An implementation of "Retentive Network: A Successor to Transformer for Large Language Models"
MIT License
1.16k stars 100 forks source link

About the complex #1

Closed KohakuBlueleaf closed 1 year ago

KohakuBlueleaf commented 1 year ago

Sorry for bothering you and this may be a dumb question: The Complex type in here is for what?

I'm not very good at math and if you guys can explain why we need to use complex it will be good.

Jamie-Stirling commented 1 year ago

Hi KohakuBlueleaf,

Please refer to equation (3) in the original paper. The authors introduce an imaginary coefficient (i theta) which implies values derived from this term are also complex. An advantage of complex types is that a scalar can encode rotation information as well as magnitude, however it also means everything uses double the memory.

There's no discussion of whether an implementation should use complex types, but this implementation does because it closely matches the mathematical formulation in the original paper.

I know there's probably a way to implement this without complex types and would be grateful for any further insight from anyone who understands this.

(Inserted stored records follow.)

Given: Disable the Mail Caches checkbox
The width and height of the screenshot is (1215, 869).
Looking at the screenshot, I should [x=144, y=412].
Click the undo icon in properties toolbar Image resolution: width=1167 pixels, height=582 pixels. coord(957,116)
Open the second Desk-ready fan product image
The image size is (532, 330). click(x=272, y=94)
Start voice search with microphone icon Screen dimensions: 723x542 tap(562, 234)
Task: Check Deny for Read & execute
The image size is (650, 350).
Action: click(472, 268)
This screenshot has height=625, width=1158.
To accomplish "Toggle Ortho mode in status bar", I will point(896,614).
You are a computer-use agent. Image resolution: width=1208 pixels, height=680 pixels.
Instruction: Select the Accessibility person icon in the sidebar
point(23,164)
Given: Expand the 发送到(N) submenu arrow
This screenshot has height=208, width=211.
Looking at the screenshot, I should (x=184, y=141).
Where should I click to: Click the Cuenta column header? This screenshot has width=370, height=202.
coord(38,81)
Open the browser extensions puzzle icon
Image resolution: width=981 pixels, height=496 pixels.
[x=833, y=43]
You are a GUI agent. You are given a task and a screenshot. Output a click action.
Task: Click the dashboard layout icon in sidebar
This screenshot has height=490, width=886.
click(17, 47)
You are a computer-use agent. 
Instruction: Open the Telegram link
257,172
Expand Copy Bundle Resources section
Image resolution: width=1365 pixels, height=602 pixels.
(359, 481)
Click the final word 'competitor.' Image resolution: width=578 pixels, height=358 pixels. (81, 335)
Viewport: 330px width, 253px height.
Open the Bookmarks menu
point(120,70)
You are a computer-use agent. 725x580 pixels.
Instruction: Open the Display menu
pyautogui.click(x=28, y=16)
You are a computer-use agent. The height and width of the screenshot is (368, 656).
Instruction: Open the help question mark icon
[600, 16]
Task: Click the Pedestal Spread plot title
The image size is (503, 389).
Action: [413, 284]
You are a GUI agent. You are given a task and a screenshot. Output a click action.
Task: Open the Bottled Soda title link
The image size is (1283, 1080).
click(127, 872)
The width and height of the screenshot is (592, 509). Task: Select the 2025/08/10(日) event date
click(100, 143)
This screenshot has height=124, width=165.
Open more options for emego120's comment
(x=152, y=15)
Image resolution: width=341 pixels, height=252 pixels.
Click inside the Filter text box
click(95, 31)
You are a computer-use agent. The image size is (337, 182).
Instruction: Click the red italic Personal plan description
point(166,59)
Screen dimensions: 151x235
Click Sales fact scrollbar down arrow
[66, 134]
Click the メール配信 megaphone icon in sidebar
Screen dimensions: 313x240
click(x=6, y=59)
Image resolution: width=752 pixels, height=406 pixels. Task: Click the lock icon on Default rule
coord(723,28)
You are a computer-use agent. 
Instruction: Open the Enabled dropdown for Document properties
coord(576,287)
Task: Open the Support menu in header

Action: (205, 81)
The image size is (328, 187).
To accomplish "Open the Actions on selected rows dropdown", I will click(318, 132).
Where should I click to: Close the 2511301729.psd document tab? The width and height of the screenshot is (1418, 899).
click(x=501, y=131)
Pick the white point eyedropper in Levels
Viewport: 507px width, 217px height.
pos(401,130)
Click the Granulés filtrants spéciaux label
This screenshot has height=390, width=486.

Fr0do commented 1 year ago

I guess complex exponent is not evaluated implicitly, rather Euler's formula with cosine and sine real counterparts is used as in xPos paper, imaginary part only responsible for rotation of inputs. I suppose xPos original implementation would be used by the authors. https://github.com/microsoft/torchscale/blob/main/torchscale/component/xpos_relative_position.py

KohakuBlueleaf commented 1 year ago

I guess complex exponent is not evaluated implicitly, rather Euler's formula with cosine and sine real counterparts is used as in xPos paper, imaginary part only responsible for rotation of inputs. I suppose xPos original implementation would be used by the authors. https://github.com/microsoft/torchscale/blob/main/torchscale/component/xpos_relative_position.py

Agree with you

Jamie-Stirling commented 1 year ago

I guess complex exponent is not evaluated implicitly, rather Euler's formula with cosine and sine real counterparts is used as in xPos paper, imaginary part only responsible for rotation of inputs. I suppose xPos original implementation would be used by the authors. https://github.com/microsoft/torchscale/blob/main/torchscale/component/xpos_relative_position.py

Would this require double the number of components (one for real, one for imaginary) if using real vectors to represent the data?